Despite all of the strangeness and unfortunate incidents surrounding the characters at the beginning of You’re Never Alone, it took a few chapters for the story to really hook me. But once it did, I was a goner. After reading only the first book of Tokyo Demons, I already get the sense that the scope of the story is huge. It’s a complex entanglement of powerful international organizations, people with phenomenal supernatural abilities, yakuza, street gangs, and police investigations. And that’s just what’s going on on the surface and doesn’t even touch on the story’s underlying themes. Now that I’ve finished the novel and know the characters better, I have a much better appreciation for those slower early chapters than I did while I was first reading them. They are needed and necessary to set the stage and introduce the characters and conflicts. It’s a slow build with a natural progression that suddenly explodes into a flurry of action.

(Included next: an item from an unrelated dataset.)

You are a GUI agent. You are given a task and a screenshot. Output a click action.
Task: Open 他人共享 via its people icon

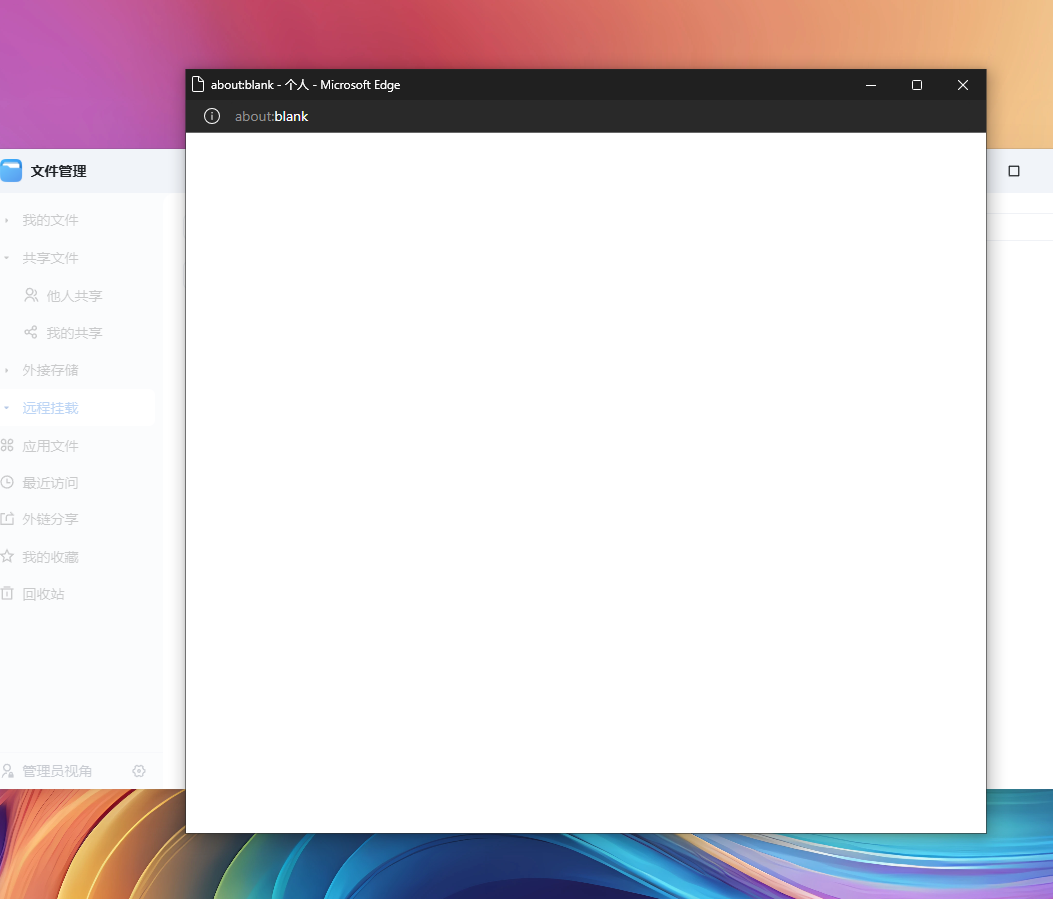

The entirety of You’re Never Alone takes place over the course of a few weeks, but a lot happens within that short period of time. The story alternates between Ayase and Jo’s perspectives. Since the two are involved with different groups of people this allows readers a wider understanding of the unfolding events while at the same time maintaining a sense of grounding and focus. This is particularly helpful since there are so many characters important to Tokyo Demons, each with their own troubled past and role to play. I love the characters in Tokyo Demons. It is clear that a tremendous amount of thought and care has been put into them and their stories. I was particularly impressed by how their talents and abilities, whether they are supernatural or not, are an integral part of what makes them who they are as people, affecting their behaviors, personalities, and relationships. I am looking forward to the completion of the next volume of Tokyo Demons a great deal. I haven’t been this excited about a series in a very long time.